Marcado para ser realizado de 21 a 23 de novembro, o leilão de equipamentos da Petrobras que seriam utilizados na implantação de uma fábrica de amônia em Uberaba (Triângulo Mineiro) foi adiado por 60 dias, após uma reunião entre as Comissões de Minas e Energia e de Agropecuária e Agroindústria da Assembleia Legislativa de Minas Gerais (ALMG), nesta terça-feira (14). 

A gerente-geral de Projetos Especiais de Aquisições e Desinvestimentos da Petrobras, Márcia Springer, que anunciou o adiamento, explicou que será montado um grupo de trabalho, com a participação de representantes do Governo de Minas e da Petrobras, para avaliar novas possibilidades para a retomada da obra, especialmente a identificação de um potencial investidor para parceria no modelo de sociedade de propósito específico (SPE).

“Estamos com uma expectativa grande de conseguir um final feliz para essa história. O maior gasto feito nessa fábrica foi nosso e nada nos deixaria mais felizes do que encontrar um investidor interessado”, frisou a gerente-geral.

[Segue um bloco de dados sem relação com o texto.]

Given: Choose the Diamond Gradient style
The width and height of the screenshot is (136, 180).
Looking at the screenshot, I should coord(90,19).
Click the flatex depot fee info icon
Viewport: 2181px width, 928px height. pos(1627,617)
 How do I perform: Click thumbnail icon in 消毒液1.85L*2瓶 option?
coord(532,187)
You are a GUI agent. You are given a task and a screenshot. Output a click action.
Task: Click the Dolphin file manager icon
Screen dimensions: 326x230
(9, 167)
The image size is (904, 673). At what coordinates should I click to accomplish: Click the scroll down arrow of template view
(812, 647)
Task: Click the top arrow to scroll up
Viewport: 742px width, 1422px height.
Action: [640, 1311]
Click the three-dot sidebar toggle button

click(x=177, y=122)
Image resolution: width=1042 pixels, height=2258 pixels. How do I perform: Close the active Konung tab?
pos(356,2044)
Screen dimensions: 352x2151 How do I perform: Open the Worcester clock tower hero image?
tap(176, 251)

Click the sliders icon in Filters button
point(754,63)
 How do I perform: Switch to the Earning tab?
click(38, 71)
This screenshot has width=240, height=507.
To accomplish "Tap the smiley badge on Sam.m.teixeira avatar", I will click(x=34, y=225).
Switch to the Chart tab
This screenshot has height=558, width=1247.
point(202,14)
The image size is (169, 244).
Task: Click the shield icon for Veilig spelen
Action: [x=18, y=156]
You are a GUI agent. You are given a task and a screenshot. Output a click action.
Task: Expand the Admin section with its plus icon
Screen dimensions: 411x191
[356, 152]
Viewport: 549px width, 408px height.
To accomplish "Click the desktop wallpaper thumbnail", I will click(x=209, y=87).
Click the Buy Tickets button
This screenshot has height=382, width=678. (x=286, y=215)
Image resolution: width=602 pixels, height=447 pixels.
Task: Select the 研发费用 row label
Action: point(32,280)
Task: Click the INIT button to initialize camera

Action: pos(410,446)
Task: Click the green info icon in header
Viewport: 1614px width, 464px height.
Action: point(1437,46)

Desde o início do projeto, em fevereiro de 2014, uma série de empecilhos dificultaram que o projeto da fábrica saísse do papel, segundo Márcia Springer. “Primeiro tivemos a postergação da Companhia de Gás de Minas Gerais (Gasmig) para a construção do gasoduto, que iria de Queluzito (Central) a Uberaba. Depois tivemos a revisão da curva de oferta de gás natural e a consequente suspensão por 120 dias do consórcio. Somados a isso, a Petrobras passou por momentos complicados. Mesmo assim, repensamos o modelo de negócio, mas nenhuma empresa demonstrou interesse em investir”.

Gasoduto 

A Gasmig garantiu que não medirá esforços para a construção do gasoduto e o fornecimento do gás para a fábrica de amônia. “Inclusive já está viabilizada a linha tronco do gasoduto de Queluzito. Não temos problemas nenhum na parte administrativa, nem de engenharia. Não nos furtaríamos num projeto dessa envergadura”, garantiu diretor comercial, Danilo de Siqueira Campos

Ainda segundo o diretor, a Iara Fertilizantes teria procurado a empresa interessada em investir na UFN–V.

O prefeito de Uberaba, Paulo Piau Nogueira, falou da importância da unidade para o Triângulo Mineiro e para o agronegócio brasileiro. “Estamos alicerçados no agronegócio e consumimos 80% de fertilizantes estrangeiros. Isso é um absurdo! Essa planta é viável sim e colocá-la em funcionamento só depende de nós”, afirmou.

O presidente do Sindicato dos Produtores Rurais de Uberaba, Romeu Borges de Araújo Júnior, sugeriu ao prefeito que a Mosaic Fertilizantes, empresa sediada na cidade, possa ser a investidora, contando com incentivos fiscais estaduais. “Se nacionalmente não tivermos apoio, que ele venha de uma empresa da própria região”, ponderou.